Ottawa police are very strict about replacing bulletproof vests
for all officers after five years of use, when they can no longer be sure the armour will stop bullets. That’s when they give them away to a police force in a less fortunate country. Shaun Ward founder of VestGuard UK said they could be recycled by Vestguard UK into other products such as brake pads and fire proofing fibre sprays, but what a great way to help another police force who don’t have the budget to protect offices.

At least, that’s what they are doing this year with 120 of the vests, which the force is planning to donate to their colleagues in the Turks and Caicos Islands.

The body armour costs the Ottawa Police Service almost $700 a piece, but after only five years it becomes useless to the force because the manufacturers won’t guarantee its effectiveness beyond that span.

Inspector Uday Jaswal, of the material management section, says there isn’t much doubt that many of the vests the force has to get rid of after five years are still in very good condition. Yet, since Ottawa police can’t independently test the effectiveness of the vests or establish criteria to distinguish which vests may have been exposed to moisture or other adverse conditions which could degrade the materials, they are all disposed of after five years — even if they spent almost all of their time hung up in the closet of a senior officer like Jaswal himself.

“I sit behind a desk and I send email,” the 20-year veteran said of his current assignment. “If I got issued body armour today and I stayed in the same job, my body armour would probably last until the end of my career. But that’s not the way we do it. With a force nearing 1,400 officers, replacing everyone’s vest every five years is
“an enormous cost,” but for now there is no choice, Jaswal says. “It’s a liability issue. I can’t issue body armour that the manufacturer no longer guarantees to have ballistic integrity. The chief of police can’t say that he’s
comfortable issuing that body armour to a front-line member.”

The result is an annual bill approaching $200,000 for replacement vests at a time when the police budget is under a lot of pressure. Jaswal says he isn’t thrilled about that and is trying to do something about it. He
says Ottawa police are in the process of challenging the manufacturer to find out “what the real life cycle of body armour is.”

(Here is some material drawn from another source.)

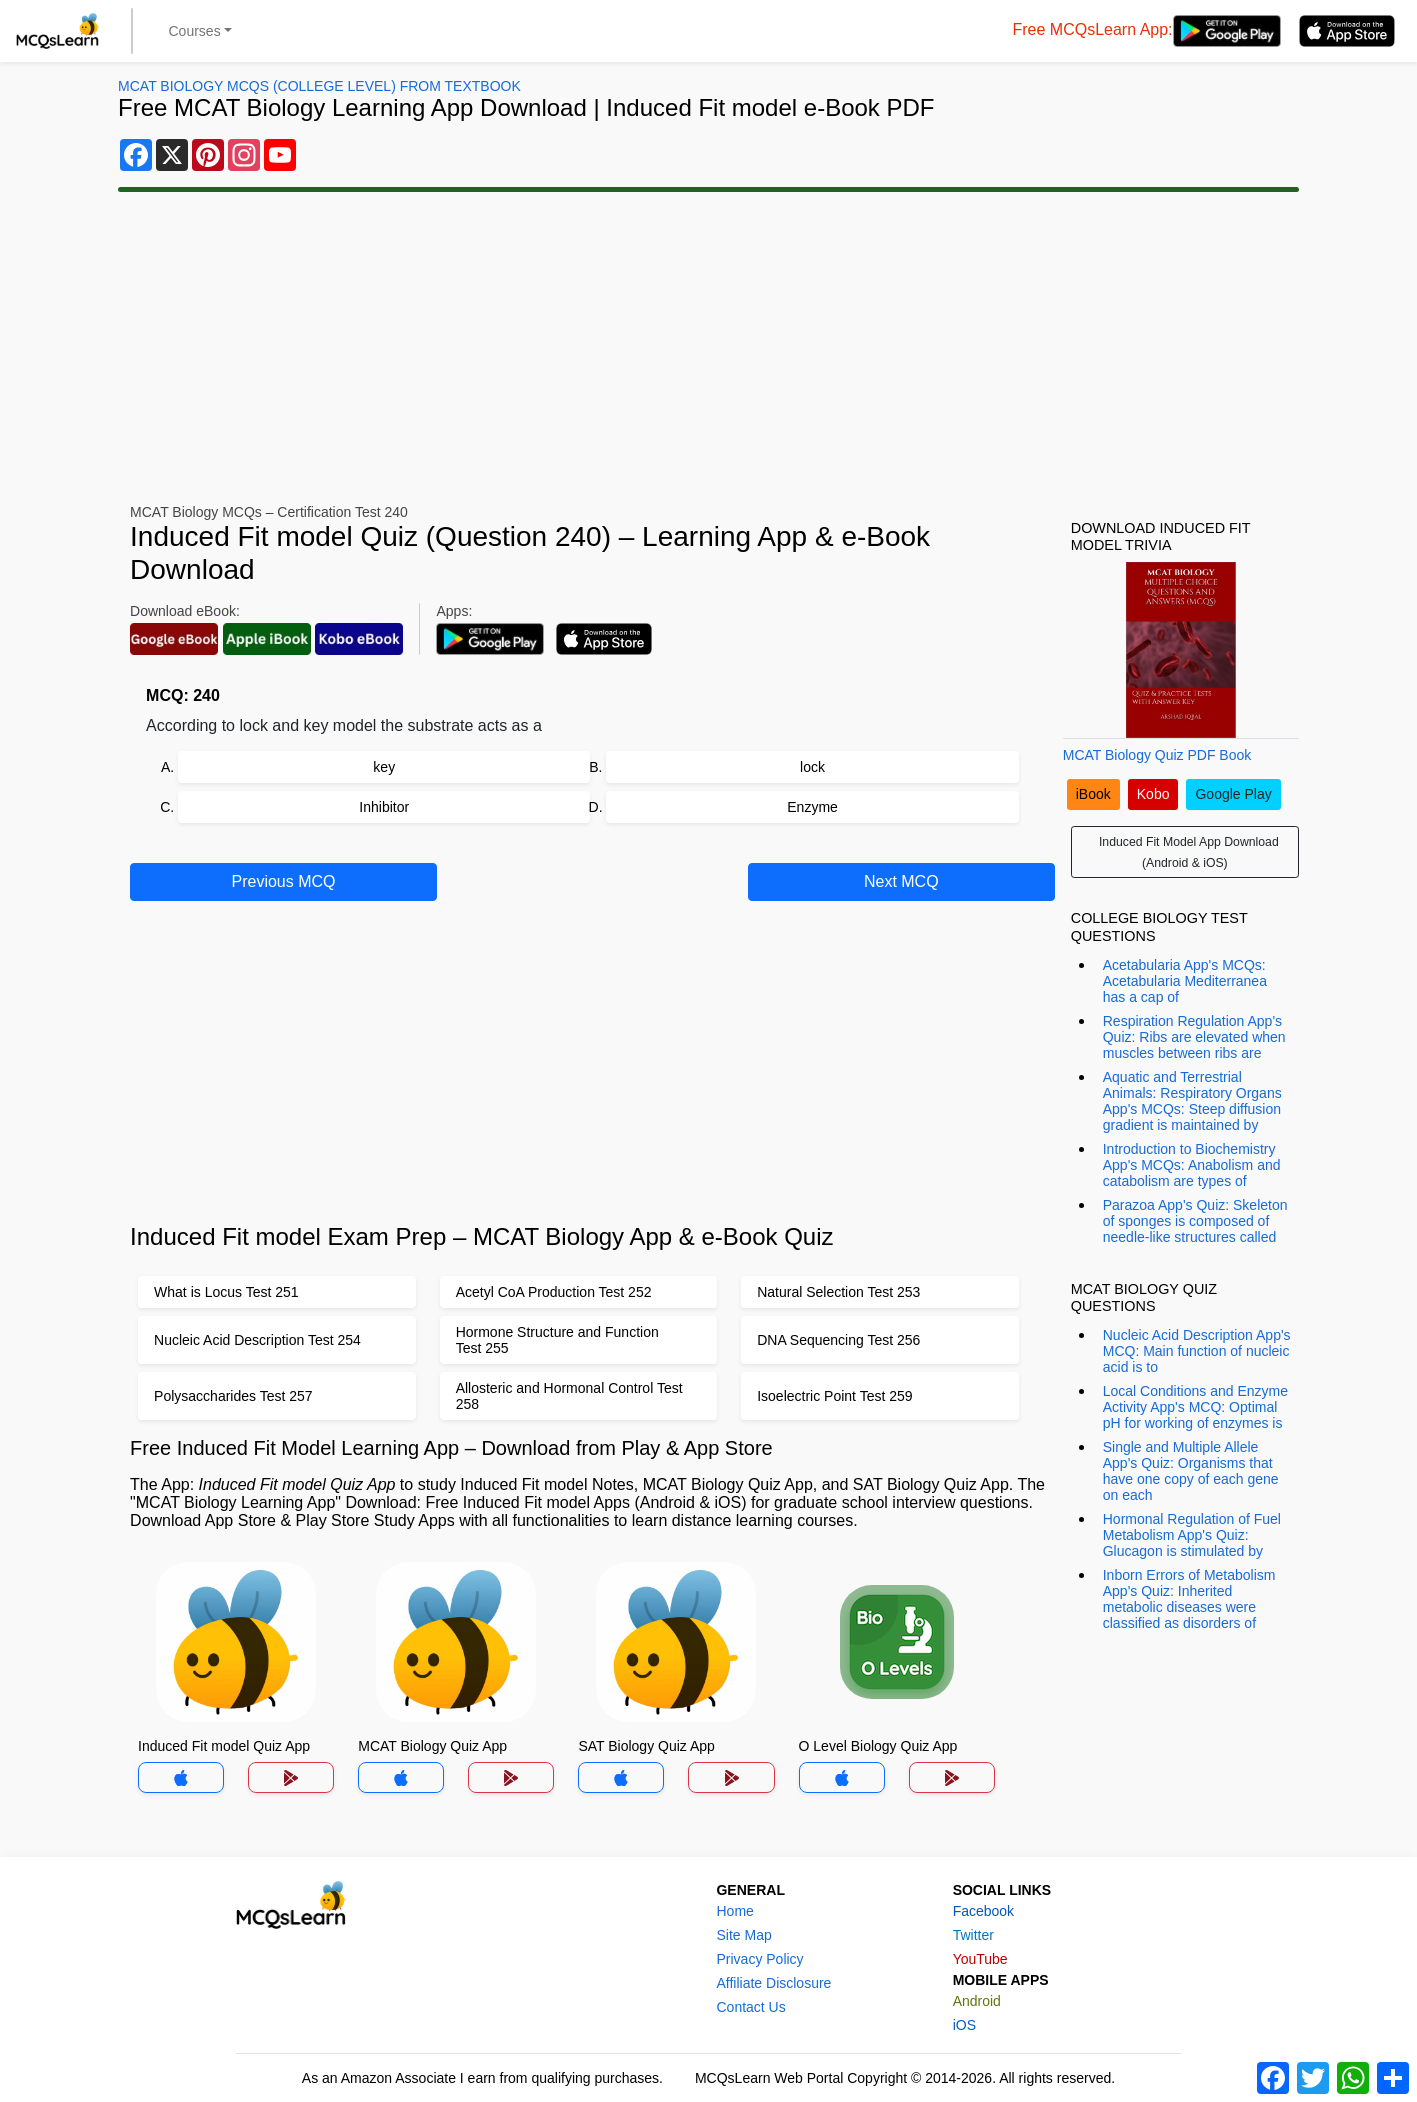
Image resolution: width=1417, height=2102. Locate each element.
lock (812, 767)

In the meantime, he says donating the vests, along with 50 used batons (each costs $92.33 new, with a roughly 10-year lifespan) and 59 old pairs of handcuffs (originally $25.75, good for 15 years or more), is a “win-win,” since they no longer meet the force’s high standards, but no doubt still have some life in them. (They can’t be sold to potential customers like security guards, either, Jaswal explains, because that would open the Ottawa police up to liability issues if they should fail on the customer, whereas the donation is a no-liability, “as-is” gift).

The Royal Turks and Caicos Islands Police Force may seem a fairly random choice of recipient, but there is an Ottawa connection to the British protectorate.

In the summer 2009, after reported wide corruption the British foreign and Commonwealth office suspended the TCI’s government and imposed direct rule by the governor. The measure was supposed to last two years or less, but took longer, with the suspension lifted only late last year.

During the suspension period, the governor appointed two RCMP officers, Colin Farquhar and Brad Sullivan, to be, respectively, the police commissioner and deputy police commissioner of the country’s 225-member force. According to an RCMP spokesman, both officers are now retired from Canada’s national police force.

Farquhar, who knows Ottawa police Chief Charles Bordeleau, asked for the second-hand gear. (Bordeleau confirmed he knows Farquhar “professionally” from Farquhar’s time with the Mounties.)

“Our Islands Police Force is most appreciative of the Ottawa Police donations and Chief Bordeleau,” Farquhar said in an Ottawa police news release. “Ensuring officers’ safety and giving them the tools they need is always top of mind. These ‘gently used’ items will help us do that.”